* begin Data to process *

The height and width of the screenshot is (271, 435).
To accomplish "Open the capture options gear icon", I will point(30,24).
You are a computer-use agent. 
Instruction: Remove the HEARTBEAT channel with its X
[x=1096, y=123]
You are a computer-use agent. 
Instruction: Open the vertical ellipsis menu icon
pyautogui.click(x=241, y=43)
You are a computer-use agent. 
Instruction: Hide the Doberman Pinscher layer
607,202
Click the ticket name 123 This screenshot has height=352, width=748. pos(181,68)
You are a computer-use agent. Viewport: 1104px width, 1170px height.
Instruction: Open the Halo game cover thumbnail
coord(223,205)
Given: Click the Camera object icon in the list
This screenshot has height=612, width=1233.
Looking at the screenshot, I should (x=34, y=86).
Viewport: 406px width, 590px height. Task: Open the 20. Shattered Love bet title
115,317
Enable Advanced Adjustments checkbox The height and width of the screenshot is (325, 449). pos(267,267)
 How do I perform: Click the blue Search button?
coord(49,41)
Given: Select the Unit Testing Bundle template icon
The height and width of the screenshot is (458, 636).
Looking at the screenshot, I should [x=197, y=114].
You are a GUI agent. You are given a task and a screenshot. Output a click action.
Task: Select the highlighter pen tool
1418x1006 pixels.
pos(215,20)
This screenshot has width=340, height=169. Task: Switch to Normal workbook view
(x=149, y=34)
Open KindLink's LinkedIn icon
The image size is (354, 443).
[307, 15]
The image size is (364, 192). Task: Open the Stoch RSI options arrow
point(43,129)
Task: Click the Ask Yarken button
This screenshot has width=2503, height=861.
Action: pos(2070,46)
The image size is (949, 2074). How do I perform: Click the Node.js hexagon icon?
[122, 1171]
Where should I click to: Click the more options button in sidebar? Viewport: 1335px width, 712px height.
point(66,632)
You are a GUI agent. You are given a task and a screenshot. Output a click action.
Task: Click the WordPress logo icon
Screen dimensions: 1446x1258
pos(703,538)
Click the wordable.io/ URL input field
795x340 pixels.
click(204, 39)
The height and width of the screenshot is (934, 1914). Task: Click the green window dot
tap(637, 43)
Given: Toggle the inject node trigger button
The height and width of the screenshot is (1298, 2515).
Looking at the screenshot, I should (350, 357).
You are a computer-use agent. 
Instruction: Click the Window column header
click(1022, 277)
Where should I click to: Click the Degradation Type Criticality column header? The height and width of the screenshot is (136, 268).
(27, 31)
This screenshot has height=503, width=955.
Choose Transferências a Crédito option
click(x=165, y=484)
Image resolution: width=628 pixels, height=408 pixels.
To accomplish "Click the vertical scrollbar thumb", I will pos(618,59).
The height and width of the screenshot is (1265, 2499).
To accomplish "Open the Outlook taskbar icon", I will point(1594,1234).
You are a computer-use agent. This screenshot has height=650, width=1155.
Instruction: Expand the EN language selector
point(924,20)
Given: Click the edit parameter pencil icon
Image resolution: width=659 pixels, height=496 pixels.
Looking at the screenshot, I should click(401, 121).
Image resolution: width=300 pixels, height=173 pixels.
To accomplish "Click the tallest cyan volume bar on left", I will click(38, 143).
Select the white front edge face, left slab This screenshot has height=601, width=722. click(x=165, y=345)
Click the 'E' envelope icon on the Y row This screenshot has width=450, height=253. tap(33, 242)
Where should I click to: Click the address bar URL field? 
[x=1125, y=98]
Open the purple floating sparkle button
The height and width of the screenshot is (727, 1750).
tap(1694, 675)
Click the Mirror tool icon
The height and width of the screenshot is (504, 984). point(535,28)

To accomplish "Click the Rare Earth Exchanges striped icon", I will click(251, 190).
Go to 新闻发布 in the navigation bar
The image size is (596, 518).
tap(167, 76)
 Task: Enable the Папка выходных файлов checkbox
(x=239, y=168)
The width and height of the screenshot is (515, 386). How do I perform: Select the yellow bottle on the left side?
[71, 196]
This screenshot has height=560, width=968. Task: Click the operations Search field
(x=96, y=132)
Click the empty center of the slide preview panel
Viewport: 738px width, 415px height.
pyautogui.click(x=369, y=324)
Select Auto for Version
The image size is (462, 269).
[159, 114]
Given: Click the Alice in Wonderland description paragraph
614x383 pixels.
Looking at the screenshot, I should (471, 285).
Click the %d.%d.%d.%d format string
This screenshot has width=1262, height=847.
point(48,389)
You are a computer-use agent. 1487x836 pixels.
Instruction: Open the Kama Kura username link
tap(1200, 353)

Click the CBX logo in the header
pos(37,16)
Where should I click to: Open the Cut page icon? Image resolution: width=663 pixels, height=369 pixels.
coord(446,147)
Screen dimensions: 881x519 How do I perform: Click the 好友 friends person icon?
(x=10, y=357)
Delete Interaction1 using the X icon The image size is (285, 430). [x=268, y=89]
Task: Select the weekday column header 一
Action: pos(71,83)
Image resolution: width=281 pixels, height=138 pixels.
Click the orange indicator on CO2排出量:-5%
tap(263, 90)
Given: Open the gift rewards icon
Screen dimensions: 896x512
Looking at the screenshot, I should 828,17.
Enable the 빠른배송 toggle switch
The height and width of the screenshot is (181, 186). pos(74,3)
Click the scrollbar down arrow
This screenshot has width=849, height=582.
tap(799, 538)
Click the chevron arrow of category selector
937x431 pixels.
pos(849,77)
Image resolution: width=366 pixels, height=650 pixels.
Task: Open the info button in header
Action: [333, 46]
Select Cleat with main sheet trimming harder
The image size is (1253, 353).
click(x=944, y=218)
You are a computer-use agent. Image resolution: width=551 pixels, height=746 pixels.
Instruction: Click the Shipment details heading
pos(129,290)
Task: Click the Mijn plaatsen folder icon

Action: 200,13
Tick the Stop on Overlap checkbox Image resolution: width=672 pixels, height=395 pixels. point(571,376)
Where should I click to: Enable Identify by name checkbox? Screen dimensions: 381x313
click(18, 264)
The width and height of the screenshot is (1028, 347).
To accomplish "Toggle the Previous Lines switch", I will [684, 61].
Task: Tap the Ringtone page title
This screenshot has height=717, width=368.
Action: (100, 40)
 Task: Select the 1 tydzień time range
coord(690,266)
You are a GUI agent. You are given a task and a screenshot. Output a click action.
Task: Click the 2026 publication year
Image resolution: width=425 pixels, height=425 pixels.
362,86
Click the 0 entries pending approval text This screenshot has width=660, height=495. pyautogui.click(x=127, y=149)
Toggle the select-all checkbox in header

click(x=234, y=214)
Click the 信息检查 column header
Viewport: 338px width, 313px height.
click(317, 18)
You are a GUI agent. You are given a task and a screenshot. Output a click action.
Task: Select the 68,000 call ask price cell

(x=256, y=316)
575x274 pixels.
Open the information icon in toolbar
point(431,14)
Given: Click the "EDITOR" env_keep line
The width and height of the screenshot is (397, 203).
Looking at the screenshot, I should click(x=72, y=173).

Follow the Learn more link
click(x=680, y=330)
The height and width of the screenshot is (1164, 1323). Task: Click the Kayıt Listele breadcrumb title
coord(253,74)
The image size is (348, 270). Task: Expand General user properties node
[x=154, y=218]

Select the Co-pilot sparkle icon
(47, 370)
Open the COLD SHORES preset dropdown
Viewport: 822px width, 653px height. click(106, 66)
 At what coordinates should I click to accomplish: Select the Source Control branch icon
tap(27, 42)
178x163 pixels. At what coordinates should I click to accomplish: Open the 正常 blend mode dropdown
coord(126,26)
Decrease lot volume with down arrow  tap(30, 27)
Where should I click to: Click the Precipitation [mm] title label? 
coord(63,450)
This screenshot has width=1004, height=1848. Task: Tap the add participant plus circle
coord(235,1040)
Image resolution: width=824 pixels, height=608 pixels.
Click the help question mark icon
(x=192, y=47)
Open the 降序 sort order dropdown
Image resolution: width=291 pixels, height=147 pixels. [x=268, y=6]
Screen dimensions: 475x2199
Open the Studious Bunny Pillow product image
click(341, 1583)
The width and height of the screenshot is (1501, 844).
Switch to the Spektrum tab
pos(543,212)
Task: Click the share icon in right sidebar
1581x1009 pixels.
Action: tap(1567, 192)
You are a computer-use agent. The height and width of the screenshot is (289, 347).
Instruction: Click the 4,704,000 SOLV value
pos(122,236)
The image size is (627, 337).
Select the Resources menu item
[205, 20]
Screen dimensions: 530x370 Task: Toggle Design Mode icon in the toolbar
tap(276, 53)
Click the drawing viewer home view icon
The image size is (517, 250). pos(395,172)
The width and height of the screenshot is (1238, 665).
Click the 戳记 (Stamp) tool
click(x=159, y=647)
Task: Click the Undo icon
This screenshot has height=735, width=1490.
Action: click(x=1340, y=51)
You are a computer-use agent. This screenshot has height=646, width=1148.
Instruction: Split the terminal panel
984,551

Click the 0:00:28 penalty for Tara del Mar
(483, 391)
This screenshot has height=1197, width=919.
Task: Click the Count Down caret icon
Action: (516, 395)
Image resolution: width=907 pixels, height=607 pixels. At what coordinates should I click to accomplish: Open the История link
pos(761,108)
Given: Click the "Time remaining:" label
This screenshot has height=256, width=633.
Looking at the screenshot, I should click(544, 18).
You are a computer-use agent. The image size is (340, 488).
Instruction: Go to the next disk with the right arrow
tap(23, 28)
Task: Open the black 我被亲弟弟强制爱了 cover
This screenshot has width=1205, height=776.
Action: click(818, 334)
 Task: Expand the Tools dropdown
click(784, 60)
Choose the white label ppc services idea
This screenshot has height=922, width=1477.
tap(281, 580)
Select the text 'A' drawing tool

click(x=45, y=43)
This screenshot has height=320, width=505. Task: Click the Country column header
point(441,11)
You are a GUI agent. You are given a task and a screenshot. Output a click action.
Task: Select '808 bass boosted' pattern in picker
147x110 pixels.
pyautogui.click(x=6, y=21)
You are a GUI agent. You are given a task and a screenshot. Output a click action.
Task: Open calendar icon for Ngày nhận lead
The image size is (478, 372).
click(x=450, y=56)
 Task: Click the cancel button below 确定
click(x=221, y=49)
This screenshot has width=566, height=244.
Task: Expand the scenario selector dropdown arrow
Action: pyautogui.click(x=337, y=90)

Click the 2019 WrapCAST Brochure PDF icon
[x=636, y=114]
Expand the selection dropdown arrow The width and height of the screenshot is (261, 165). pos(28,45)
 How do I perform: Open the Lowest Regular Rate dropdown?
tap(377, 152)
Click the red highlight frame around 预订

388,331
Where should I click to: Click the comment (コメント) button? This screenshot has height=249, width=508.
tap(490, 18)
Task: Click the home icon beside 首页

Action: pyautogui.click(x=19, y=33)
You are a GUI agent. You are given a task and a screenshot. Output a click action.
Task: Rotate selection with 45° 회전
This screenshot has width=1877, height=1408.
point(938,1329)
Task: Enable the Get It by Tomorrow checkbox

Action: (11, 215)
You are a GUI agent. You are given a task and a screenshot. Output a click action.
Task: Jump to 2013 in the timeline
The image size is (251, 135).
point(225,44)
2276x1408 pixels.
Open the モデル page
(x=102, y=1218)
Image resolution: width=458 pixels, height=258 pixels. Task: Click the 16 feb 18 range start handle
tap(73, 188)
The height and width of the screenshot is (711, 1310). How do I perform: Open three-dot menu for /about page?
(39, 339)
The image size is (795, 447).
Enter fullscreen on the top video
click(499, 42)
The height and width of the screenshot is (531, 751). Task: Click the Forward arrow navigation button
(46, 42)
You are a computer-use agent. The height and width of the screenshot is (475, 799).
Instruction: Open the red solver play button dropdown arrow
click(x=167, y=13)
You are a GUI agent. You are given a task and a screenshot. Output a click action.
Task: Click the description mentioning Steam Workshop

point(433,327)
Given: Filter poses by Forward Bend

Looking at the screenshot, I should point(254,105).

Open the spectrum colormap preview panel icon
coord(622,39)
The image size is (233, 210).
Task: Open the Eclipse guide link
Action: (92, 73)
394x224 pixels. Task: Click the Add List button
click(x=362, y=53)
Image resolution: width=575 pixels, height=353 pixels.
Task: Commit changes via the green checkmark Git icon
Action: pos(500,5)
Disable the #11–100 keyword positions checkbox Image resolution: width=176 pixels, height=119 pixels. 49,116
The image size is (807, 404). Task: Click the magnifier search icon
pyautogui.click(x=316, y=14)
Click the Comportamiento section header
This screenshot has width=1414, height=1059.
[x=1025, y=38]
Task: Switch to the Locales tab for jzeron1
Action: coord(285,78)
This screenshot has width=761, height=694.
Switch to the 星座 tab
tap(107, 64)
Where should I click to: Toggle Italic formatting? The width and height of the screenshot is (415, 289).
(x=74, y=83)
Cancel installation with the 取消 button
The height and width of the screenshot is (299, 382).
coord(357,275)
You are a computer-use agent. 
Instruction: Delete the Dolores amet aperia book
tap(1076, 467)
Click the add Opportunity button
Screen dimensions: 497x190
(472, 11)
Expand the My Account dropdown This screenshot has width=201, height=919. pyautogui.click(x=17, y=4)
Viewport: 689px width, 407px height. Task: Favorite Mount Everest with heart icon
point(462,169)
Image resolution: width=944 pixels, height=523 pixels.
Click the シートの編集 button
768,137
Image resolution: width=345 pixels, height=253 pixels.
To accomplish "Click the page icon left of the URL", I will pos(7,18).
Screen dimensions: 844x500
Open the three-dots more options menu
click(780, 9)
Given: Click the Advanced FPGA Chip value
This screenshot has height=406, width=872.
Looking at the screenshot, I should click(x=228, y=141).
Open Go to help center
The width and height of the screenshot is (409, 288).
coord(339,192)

* end Data to process *

## Your goal
Copy the part of the listing above that begins with the line containing "394x224 pixels. Task: Click" and ends with the line containing "(x=74, y=83)", keeping every line unchanged.

## Task result
394x224 pixels. Task: Click the Add List button
click(x=362, y=53)
Image resolution: width=575 pixels, height=353 pixels.
Task: Commit changes via the green checkmark Git icon
Action: pos(500,5)
Disable the #11–100 keyword positions checkbox Image resolution: width=176 pixels, height=119 pixels. 49,116
The image size is (807, 404). Task: Click the magnifier search icon
pyautogui.click(x=316, y=14)
Click the Comportamiento section header
This screenshot has width=1414, height=1059.
[x=1025, y=38]
Task: Switch to the Locales tab for jzeron1
Action: coord(285,78)
This screenshot has width=761, height=694.
Switch to the 星座 tab
tap(107, 64)
Where should I click to: Toggle Italic formatting? The width and height of the screenshot is (415, 289).
(x=74, y=83)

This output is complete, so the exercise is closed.